What this task involves.
Filter the records below, keeping only lines with the string "width".

Provided information.
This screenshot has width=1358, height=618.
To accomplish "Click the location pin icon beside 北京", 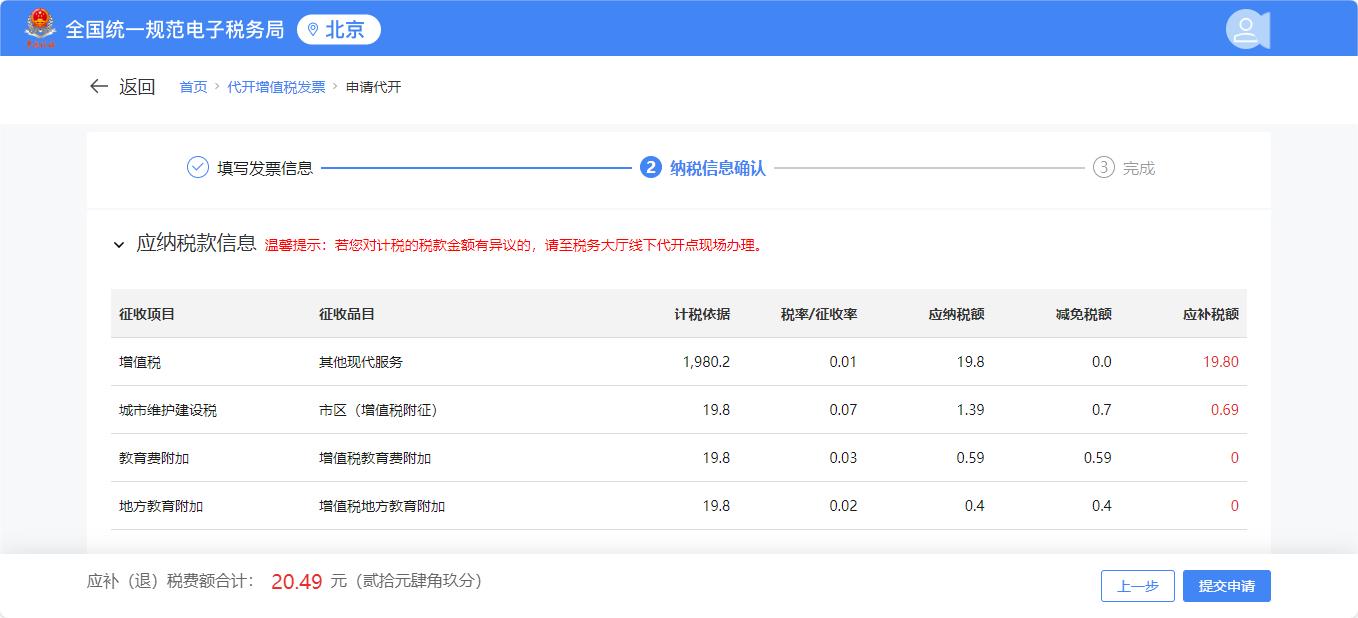I will click(x=313, y=30).
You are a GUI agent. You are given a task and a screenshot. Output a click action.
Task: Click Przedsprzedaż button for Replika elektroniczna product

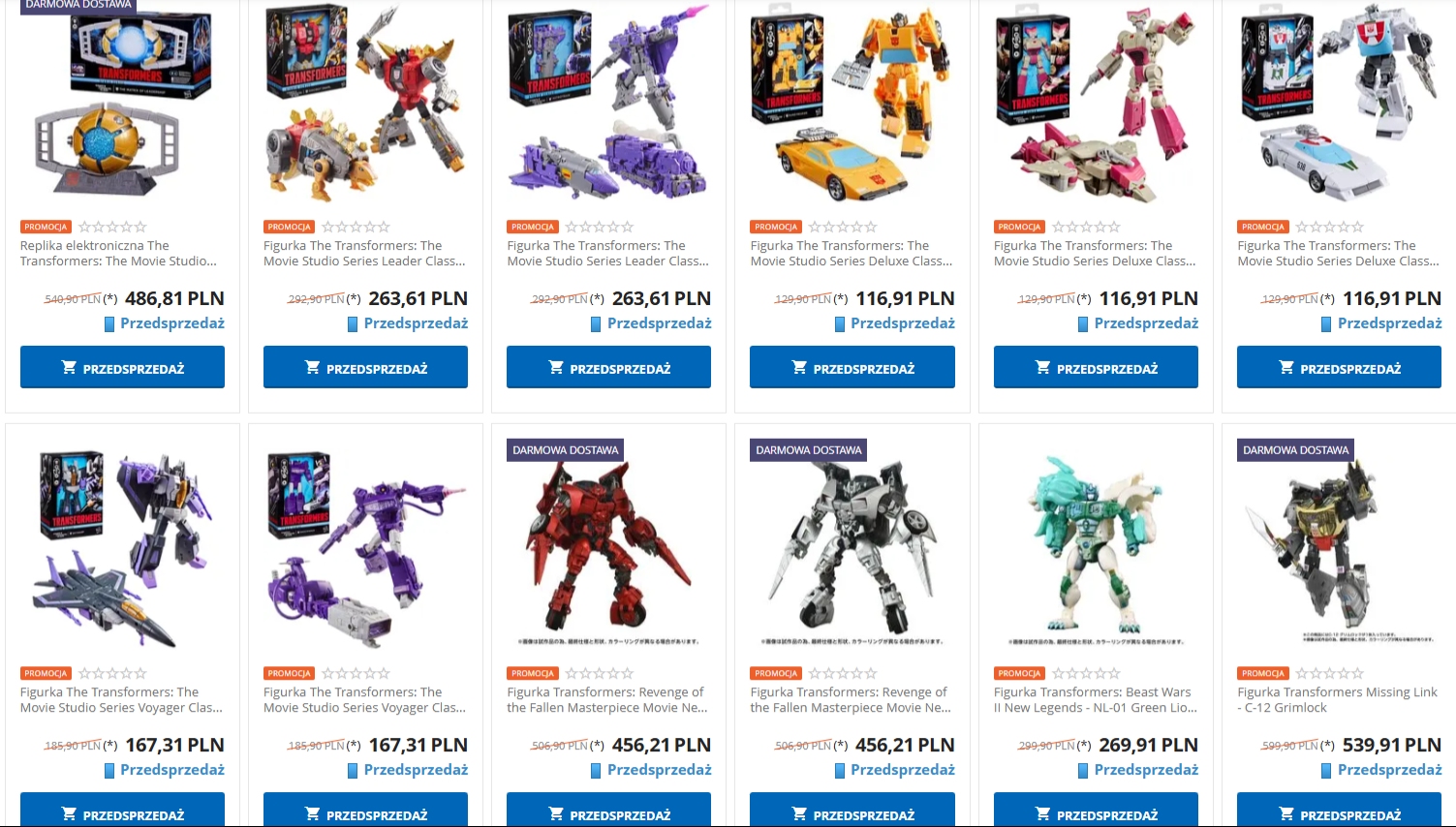[x=122, y=368]
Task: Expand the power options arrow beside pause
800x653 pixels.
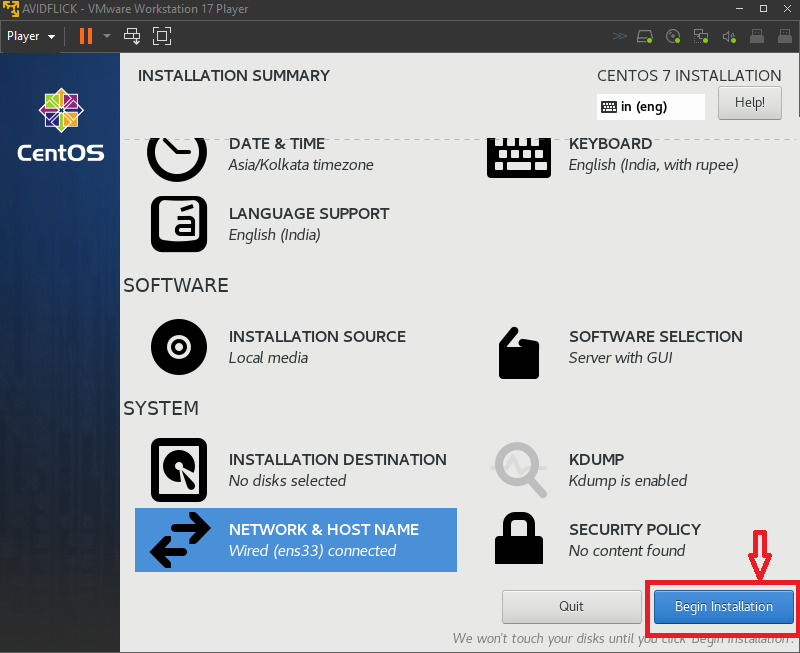Action: point(106,36)
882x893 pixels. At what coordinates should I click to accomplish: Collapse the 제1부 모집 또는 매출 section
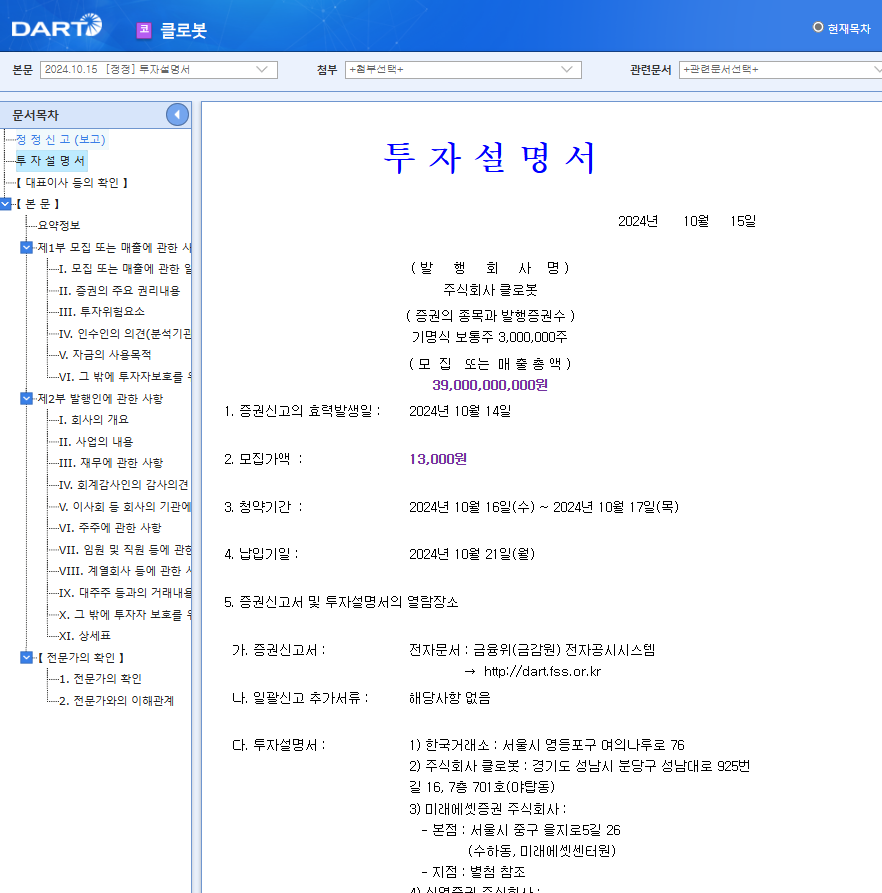point(24,247)
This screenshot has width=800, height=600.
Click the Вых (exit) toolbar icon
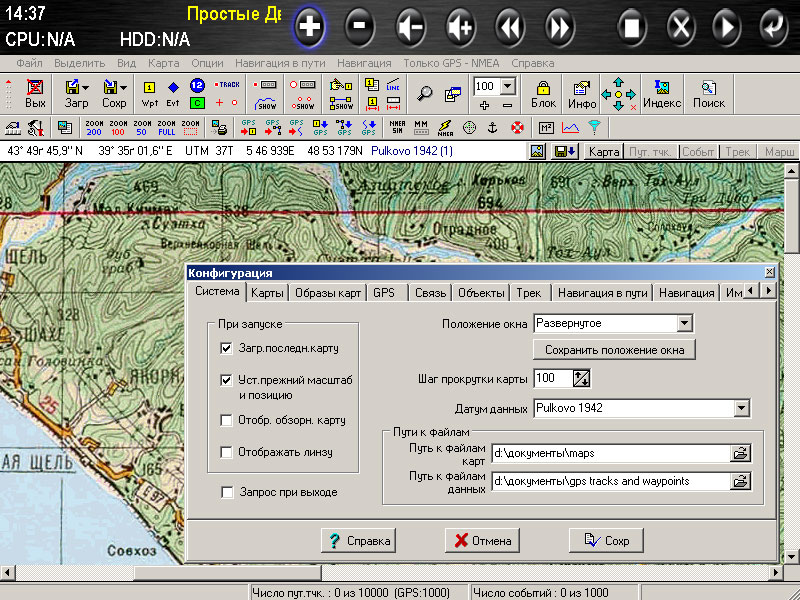pos(35,94)
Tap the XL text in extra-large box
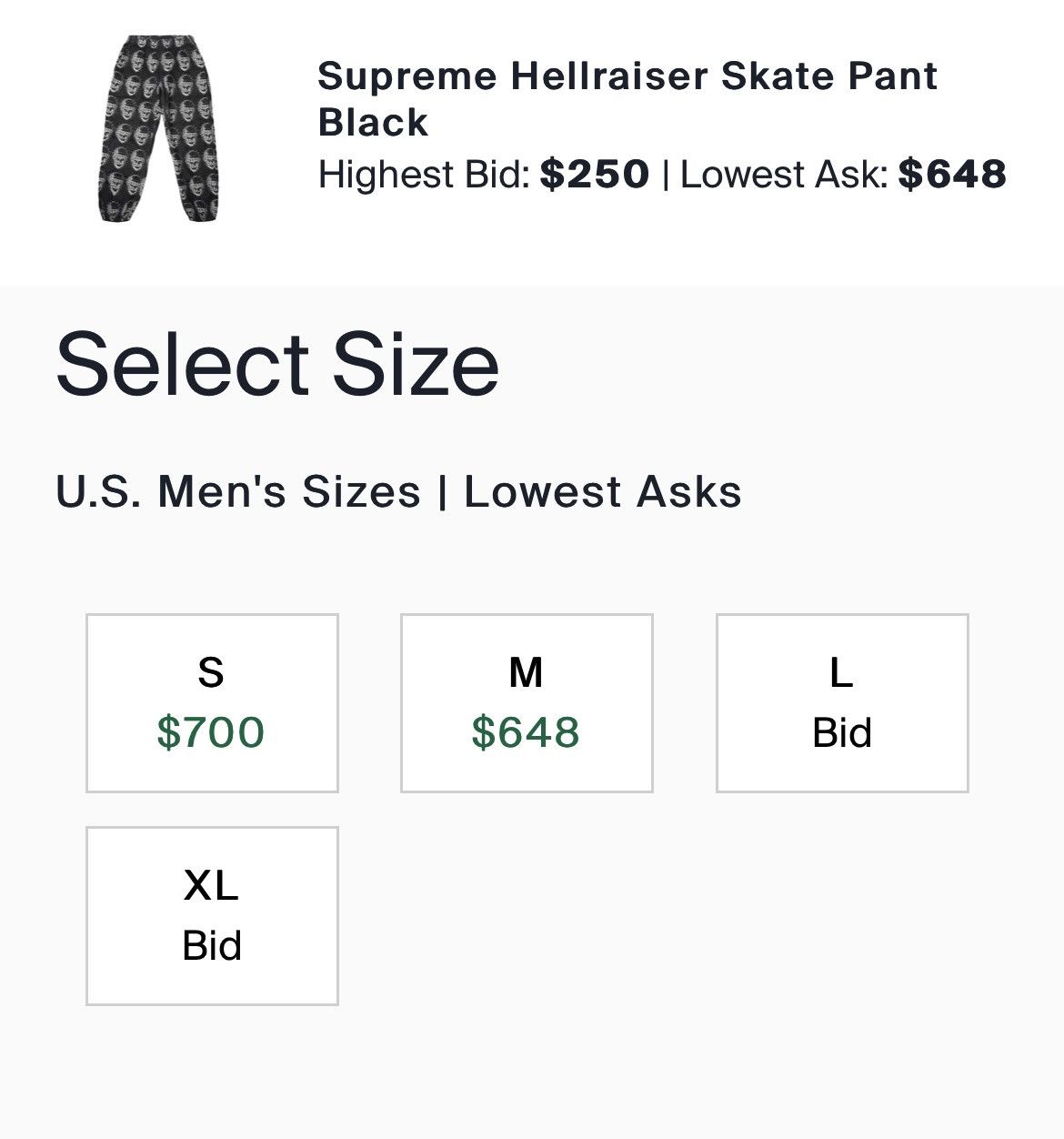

Worked solution.
This screenshot has width=1358, height=618.
This screenshot has width=800, height=600.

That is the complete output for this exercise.